The IRS looks at most TICs and sees a partnership wearing a costume, and the suspicion is earned. In practice, most TICs behave exactly like partnerships. There is shared management, shared economics, a sponsor calling the shots, and a group of passive money owners who never touch the operations. Strip off the label and the arrangement walks and talks like a business venture run for joint profit, which is close to the textbook definition of a partnership for tax purposes.

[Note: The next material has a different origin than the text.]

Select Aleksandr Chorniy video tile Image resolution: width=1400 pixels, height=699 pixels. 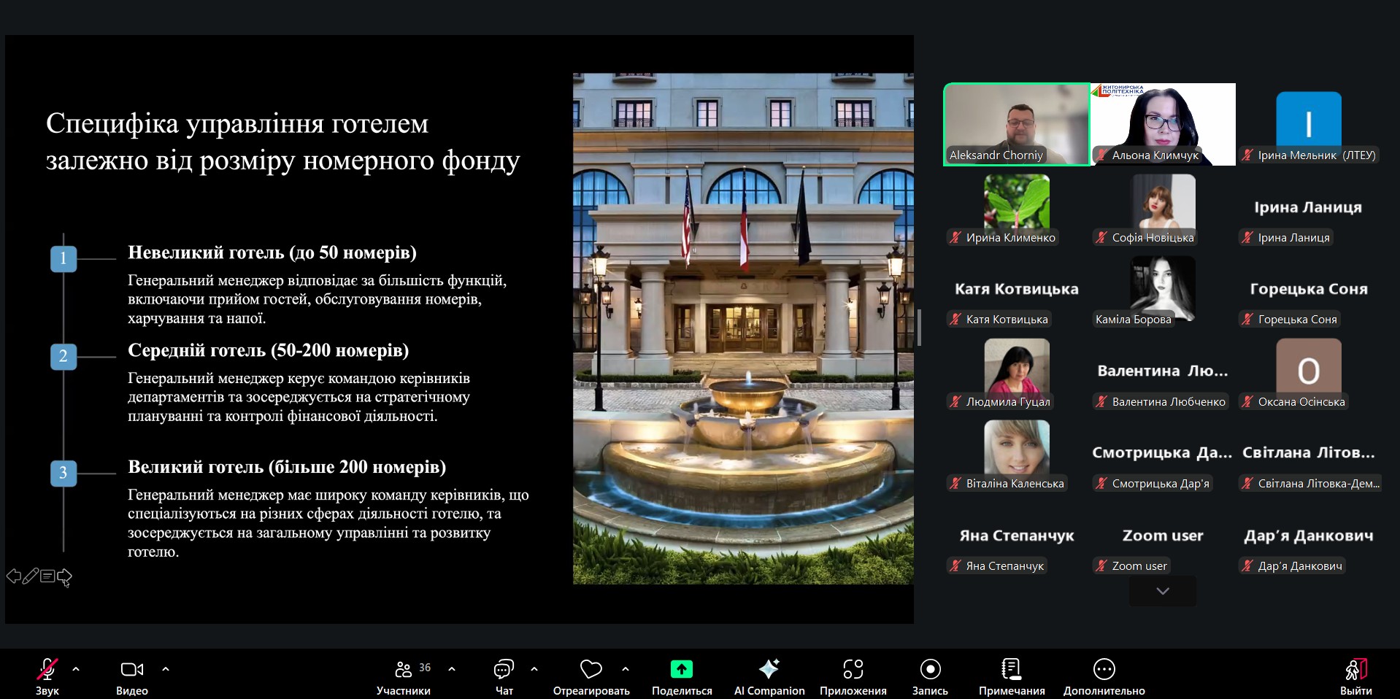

If the IRS wins that characterization argument, the consequences cascade fast. The co-owners are recharacterized as partners. The arrangement becomes a partnership that should have filed a Form 1065. And critically, nobody in that group owns real property anymore. They own partnership interests. A partnership interest is a different asset entirely, and here is where the exchange dies: since the 2017 tax law, Section 1031 applies only to real property. A partnership interest is not real property, so it does not qualify. The exchanger who thought they had swapped one building for another finds out they actually acquired an interest in a partnership, and the deferral was never available.

Where Treasury Drew the Line

Treasury gave operators a map, and it is worth reading before you record the deed. Revenue Procedure 2002-22 lays out the conditions under which the IRS will consider a TIC a genuine co-ownership arrangement rather than a partnership. It is a long list, and the highlights include unanimous approval from the co-owners on the major decisions like selling, leasing, or refinancing, a management agreement that has to be renewed annually rather than locked in for the life of the deal, each owner's right to partition and sell their interest, and a cap of no more than 35 co-owners.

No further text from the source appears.